Die Überraschung gelang, da der Aufmarsch der deutschen Truppen, nicht zuletzt durch Einhaltung strikter Funkstille, vom Feind unentdeckt geblieben war. Am Angriffstag entzog eine dichte, niedrig hängende Wolkendecke die Angreifer der feindlichen Luftsicht. Leichter Frost hatte den in den letzten Wochen aufgeweichten Boden wieder gehärtet. Aber ausgerechnet Sepp Dietrichs SS-Verbände sahen sich in ihrem schwierigen Angriffsabschnitt schon in den ersten Tagen in schwerste Kämpfe verwickelt und verloren an Tempo.

Ihre Fahrzeugkolonnen stauten sich auf den wenigen engen, steilen und kurvenreichen Straßen und konnten sich nicht entfalten. Mehr Glück hatte Manteuffels 5. Panzerarmee, die den Auftrag hatte, über Our und Maas in den Raum um Brüssel vorzustoßen. Sie kam rasch nach Westen voran und drang schon am 17. Dezember bis Bastogne und Houffalize vor. Doch dann verlangsamte sich auch hier der Vormarsch.

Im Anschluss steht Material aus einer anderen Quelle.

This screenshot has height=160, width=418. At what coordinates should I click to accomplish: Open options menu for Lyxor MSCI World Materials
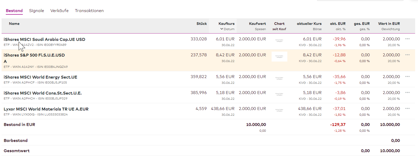(x=407, y=108)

Das erbittertste Ringen entwickelte sich um den Besitz der Städte Bastogne und St. Vith, zweier für den Vormarsch der deutschen Panzer entscheidend wichtige Wegespinnen. St. Vith fiel am 21. Dezember, das eingeschlossene Bastogne aber hielt sich über Wochen und wurde schließlich entsetzt. Im Norden stieß die Vorausabteilung der 1. SS-Panzerdivision unter Standartenführer Joachim Peiper bis Stavelot und La Gleize vor. In der Schnee-Eifel konnte am 19. Dezember die eingeschlossene 106. US-Infanteriedivision zur Kapitulation gezwungen werden. Im Süden erfocht die 7. Armee am 22. Dezember mit der Einnahme von Libramont ihren letzten Sieg, bevor sie der Gegenangriff der Amerikaner traf. In der Mitte kam die 2. Panzerdivison der 5. Armee am 23. Dezember noch bis 5 Kilometer an Dinant an der Maas heran, womit die Offensive den westlichsten Punkt erreicht hatte.

Zwei Tage vor Weihnachten verließ die Deutschen ihr bis dahin wichtigster Verbündeter, „General Wetter“. Am wieder klar gewordenen Himmel erschienen die Jagdbomber in Schwärmen, um sich mit Bomben und Bordwaffen auf die Marschkolonnen der Angreifer zu stürzen. Allein am Heiligabend flog die alliierte Luftwaffe rund 5.000 Einsätze. Damit spätestens war die Schlacht entschieden.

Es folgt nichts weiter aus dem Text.